• politics,  rim,  security

    New Information on Deleted Secret Service Text Messages

    Excellent reporting by Lawrence O’Donnell and The Last Word team at MSNBC.

    During the The Last Word telecast on July 21, O’Donnell details the facts of the case, as we know them, and raises very serious questions about the deleted Secret Service text messages from Jan. 5 and 6.

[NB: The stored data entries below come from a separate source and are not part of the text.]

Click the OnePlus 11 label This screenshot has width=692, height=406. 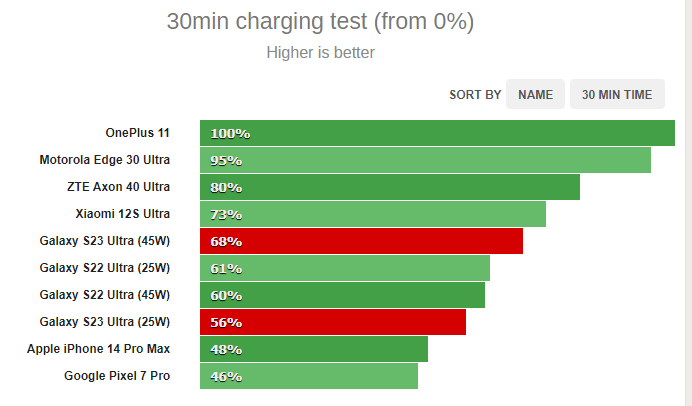pyautogui.click(x=137, y=133)
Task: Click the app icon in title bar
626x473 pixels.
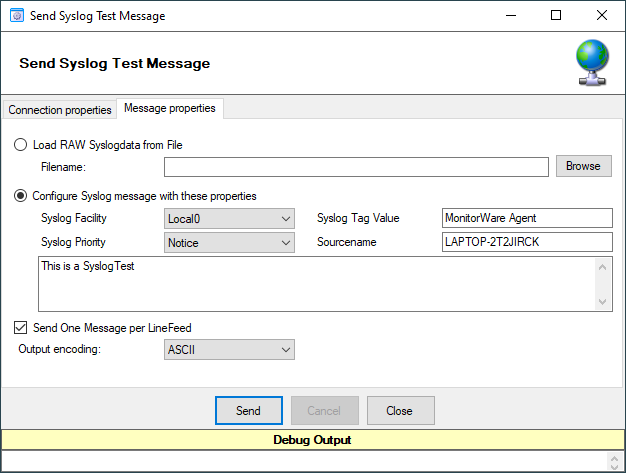Action: coord(16,16)
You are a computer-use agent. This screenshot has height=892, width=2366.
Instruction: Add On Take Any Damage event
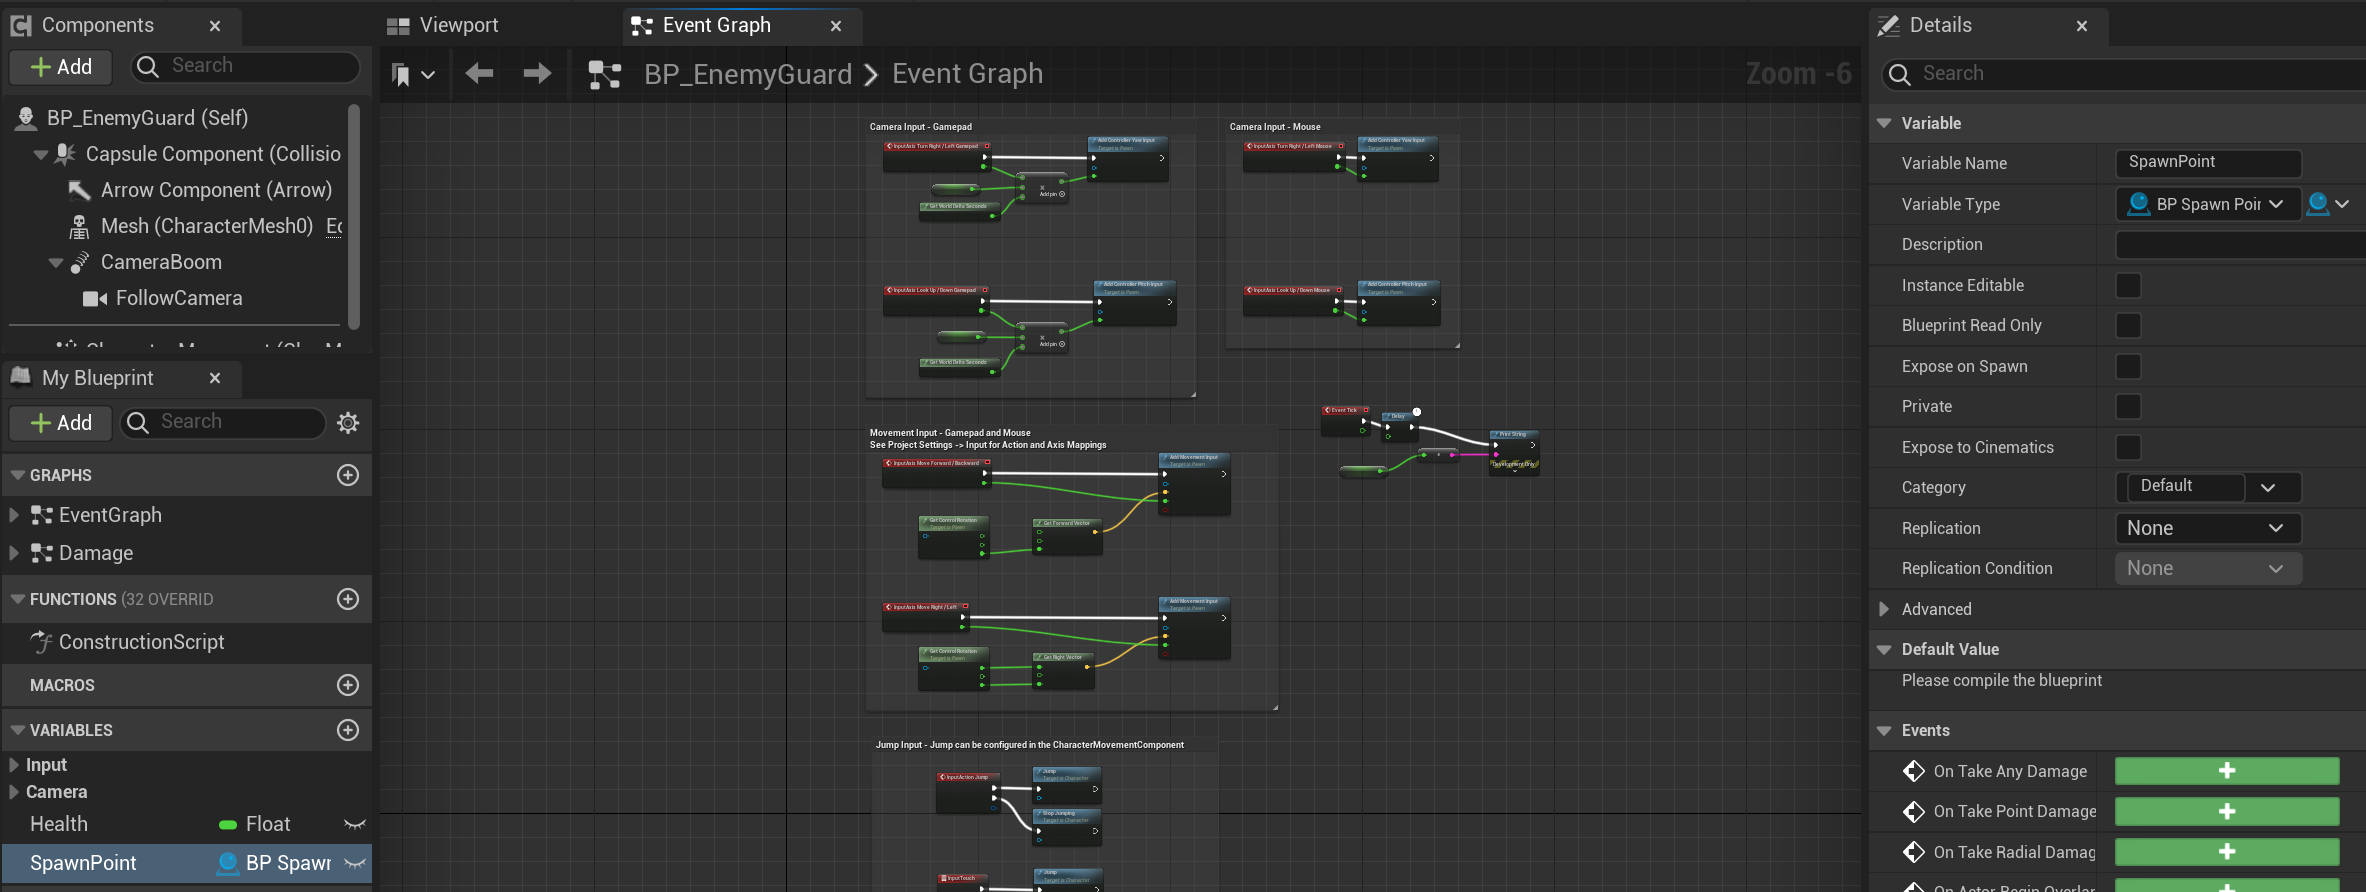coord(2226,771)
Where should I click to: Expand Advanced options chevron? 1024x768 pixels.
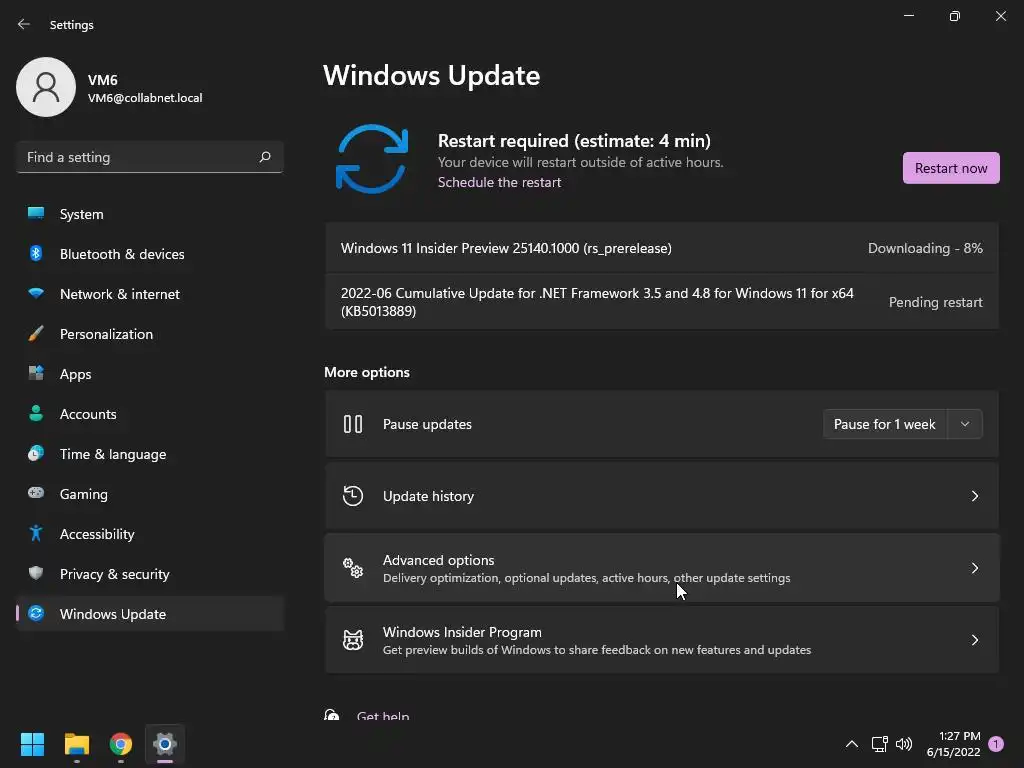click(975, 568)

    In summary, O’Donnell reminds us that:

    • The Secret Service has a budget of $3B annually
    • The first of three emails informing staff to preserve records was sent by the Secret Service Office of Strategic Planning on Dec. 9, 2020
    • In an undated Jan. 2021 and a Feb. 4, 2021 email, sent by the Secret Service Chief Information Officer, reminds staff of their obligation to preserve records and includes instructions on how to do so
    • The Secret Service received the first written records preservation request before the physical act of exchanging agent smartphones for new devices
    • Ornato was promoted to the political post of White House Deputy Chief of Staff
    • The Secret Service runs a sophisticated cyber-crime organization and knows the legal obligations it has to handle and preserve records

    In my previous post on the Secret Service deleted text message fiasco, I suggested that we wait until more details about what happened by brought to light before placing blame on an IT staffer. Now it is beginning to look like the Secret Service, led by Director James Murray, either willfully ignored record preservation requests and established records and information management governance policies, or directly issued orders that the text messages be deleted from Secret Service issued smartphones. With a $3B annual budget, the Secret Service has more than enough money, in my opinion, to digitally and physically archive any Secret Service agent’s smartphone that was even remotely involved with the events leading up to and taking place on January 6, 2021. To suddenly have digital records be deleted and no discussion that I have seen about going back to the physical devices used on Jan. 5 and 6, is unfathomable to me. The Secret Service knows how to perform digital forensics and records preservation.

    While it will likely be years before the full story comes out about what happened to Secret Service text messages from Jan. 5 and 6, it is, in my opinion, growing more obvious this situation has less to do with an IT staffer having a bad day and that something much more politically motivated, possibly with criminal intent, has taken place.

  • mdm,  politics,  security

    About the Deleted Secret Service Text Messages from Jan. 5 and 6

    I was reading some of the coverage of the recently reported deleted text messages from US Secret Service smartphones from January 5 and 6, 2021.

    According to a Washington Post article:

    “The Department notified us that many U.S. Secret Service (USSS) text messages, from January 5 and 6, 2021 were erased as part of a device-replacement program,” he wrote in a letter dated Wednesday and obtained by The Washington Post. The letter was earlier reported on by the Intercept and CNN.

    There are a couple of details that are interesting about this situation.

    The first is the that the messages are reported as having been deleted as part of a “device-replacement” program being run by the Secret Service.

    If you think about how we switch from and old iPhone to a new iPhone, we do a backup to iCloud, switch over to the new iPhone, and then restore the iCloud backup to your new iPhone. But a large organization like US Secret Service, will be using a mobile device management (MDM) solution.

    MDM solutions allow IT departments to remotely manage a fleet of mobile devices. They don’t necessarily backup devices. They are used to enforce security features, automate software deployments, and, in the case of a lost or stolen device, securely erase devices that still have Internet access.

    In my opinion, having managed a corporate fleet of smartphones, the most probable answer is the most likely answer. New smartphones are purchased and activated, given to their new owners, and the owner signs into the MDM tool on the new smartphone to deploy the default configuration.

    While corporate email is stored on the server to be downloaded by the new device, plain old text messages, the ones that use the cellular network, are not.

    Specifically, what is and what is not backed up and restored during a smartphone refresh effort depends, obviously, on the migration software and procedures used by technicians during the cutover.

    In this first case, there is likely a contract IT staff member who is having a very bad day today if they made a mistake that prevented text message data from being migrated.

    The second detail, and the one that can land someone in legal trouble, is if someone in the Secret Service or their IT management firm, willfully instructed someone to erase smartphones, or by omission, leave out a migration step to transfer or archive text messages.

    This case is clearly supercharged by the US House Select Committee’s January 6th Attack on the United States Capitol and your position on The Big Lie. Deleted text messages, whether by mistake, or intentionally to obstruct justice, is only going to add more fuel to the debate.

    Colossal IT screw up or nefarious coup plot cover up?

    In my nearly three decades of IT experience, this feels like a poor IT staffer somewhere had a very bad, no good, rotten day.

    Let’s get all of the facts about what happened before blaming IT staff.